The last few weeks were filled with ups and downs, highs and lows.
First I had a terrible flare. It was painful to move my entire body and for some reason my right elbow was killing me. (Down)
My doctor put me on steroids to calm the flare and settle things out in my joints. Now I don't know about you, but me on steroids is not a good combination - they make me angry. So I warned my family.
There were benefits though: they gave me so much energy I (almost) reorganized the entire lower level of my house! (Up)
Then my daughter got the flu and I got it while nursing her. (Low) I was sick with fever and chills and spent the better part of the week in bed. At one point I lost an entire day - July 12th to be exact. Everything was "off" and on the third day I realized I'd forgotten to pray for myself! I'd been so focused on trying not to vomit, I didn't remember to ask God for help. So I prayed and went back to sleep.

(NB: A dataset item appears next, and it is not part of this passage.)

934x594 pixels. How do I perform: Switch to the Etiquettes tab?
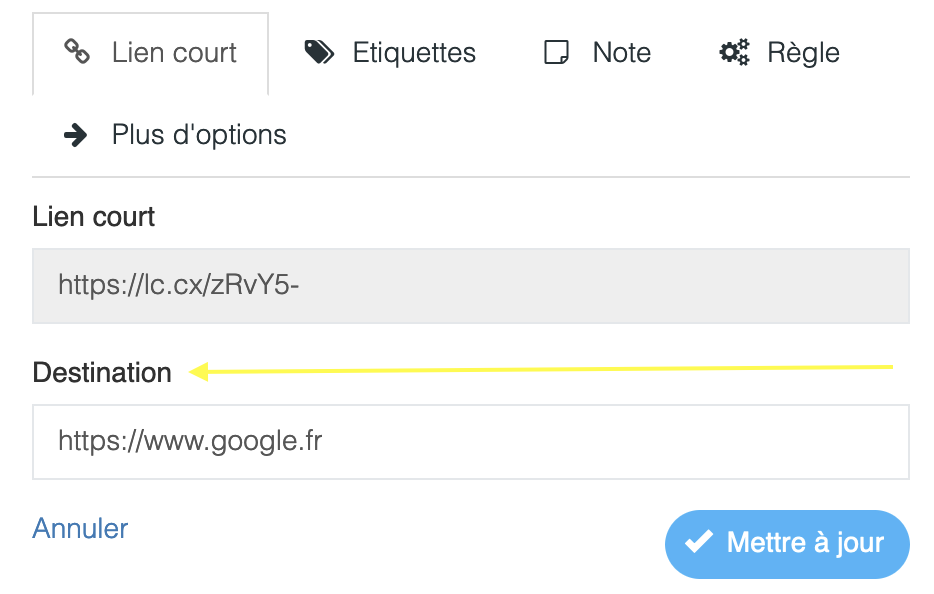coord(390,52)
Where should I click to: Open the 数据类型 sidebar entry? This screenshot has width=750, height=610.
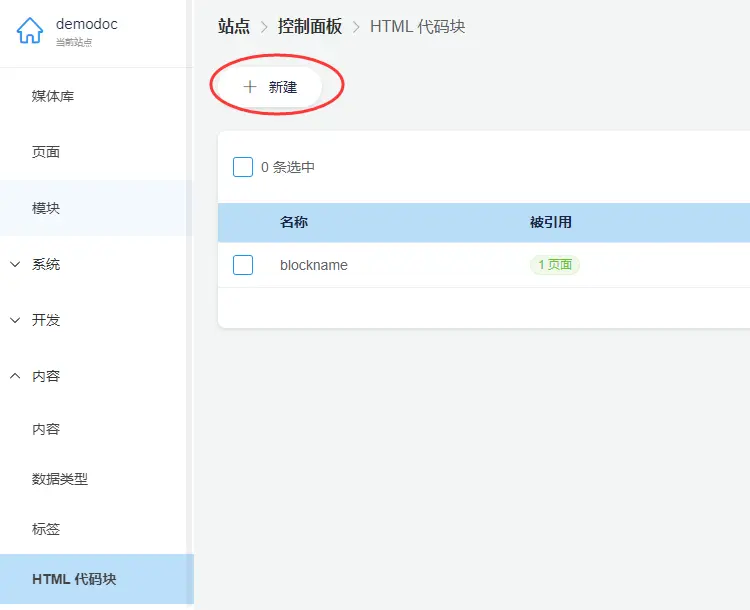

Later that night, I heard a scream. I pulled the earplugs from my ears and turned on the light to find my husband flailing around in our bed. I tried to figure out what the heck was happening when he said, "Water! I spilled water all over us!" It turns out he'd had a dream that we were on the couch talking and he grabbed a cup of water and . . . fell asleep with it.
"Are you sure we weren't talking just now?" he asked.
"Definitely sure." I said.
We both had a good laugh as I stumbled around trying to find new sheets and blankets. By then I was wide awake and couldn't fall asleep. Terrible storms with deafening thunder and lightning were shaking the house. I decided - at two o' clock in the morning - to catch up on some overdue filing, so I went into my closet (because that's where I keep my files).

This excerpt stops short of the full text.